Given a plane $p_1$ to have the equation $x+2y-3z=0$ with points $B = (0,3,2), M = (1.5,3,2.5)$. Another plane $p_2$ has a perpendicular distance of $0.5$ with $p_1$. State the possible Cartesian equations of $p_2$.
I think I used a wrong way but got the correct answer, I let $Q$ be a point $(x,y,z)$ on $p_2$, and I know $BQ = (x,y-3,z-2)$ then i use length of projection formula to get $$|x+2y-3z| = \frac{2}{\sqrt{14}}$$
Then I let $x = \frac{2}{\sqrt{14}}, y = 0, z=0$ to get a point $Q$.
The plane $p_2$ is parallel to $p_1$ so it is of the form $x+2y-3z=c$.
The plane $p_1$ passes through the origin so the distance of $p_1$ and $p_2$ is equal to the distance of the origin and $p_2$.

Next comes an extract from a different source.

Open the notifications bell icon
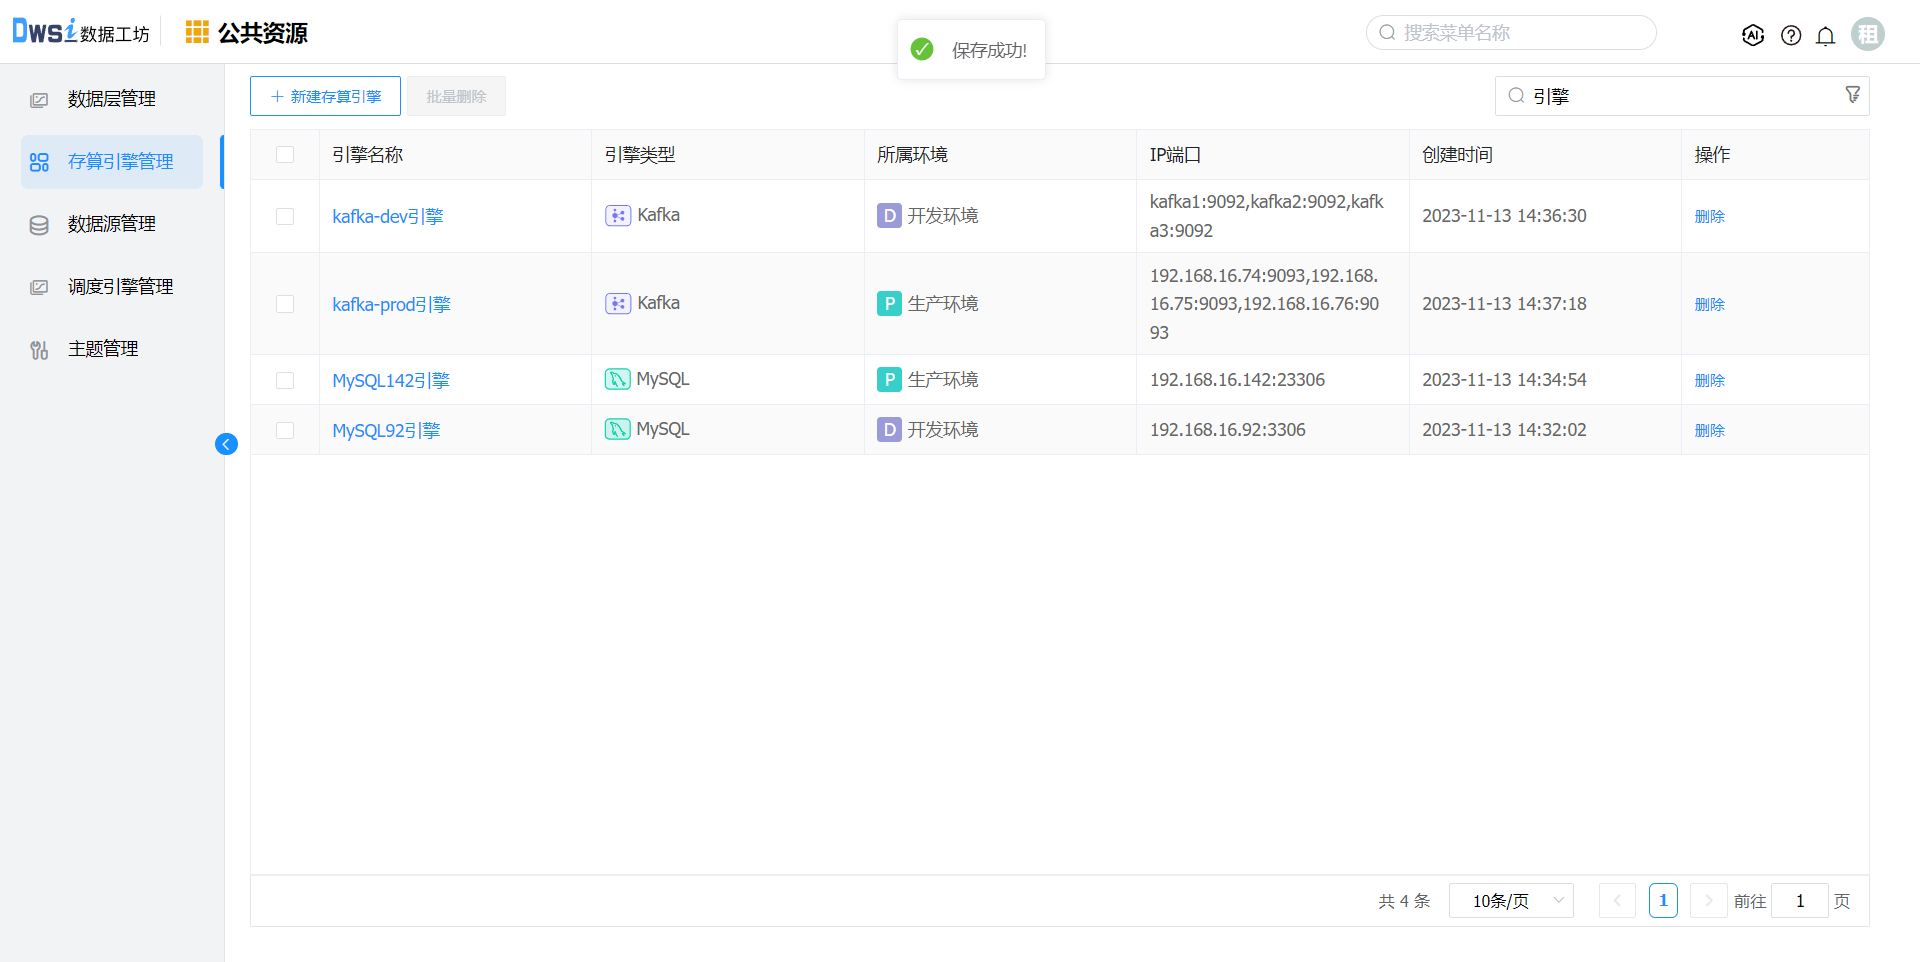 coord(1825,36)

Distance of a plane $Ax+By+Cz = D$ from the origin is given by $\frac{|D|}{\sqrt{A^2+B^2+C^2}}$ so in this case we have
$$0.5 = d(0, p_2) = \frac{|c|}{\sqrt{1^2+2^2+3^2}} = \frac{|c|}{\sqrt{14}}$$
so $c = \pm \frac{\sqrt{14}}2$. Therefore $p_2$ is given by $x+2y-3z=\pm \frac{\sqrt{14}}2$.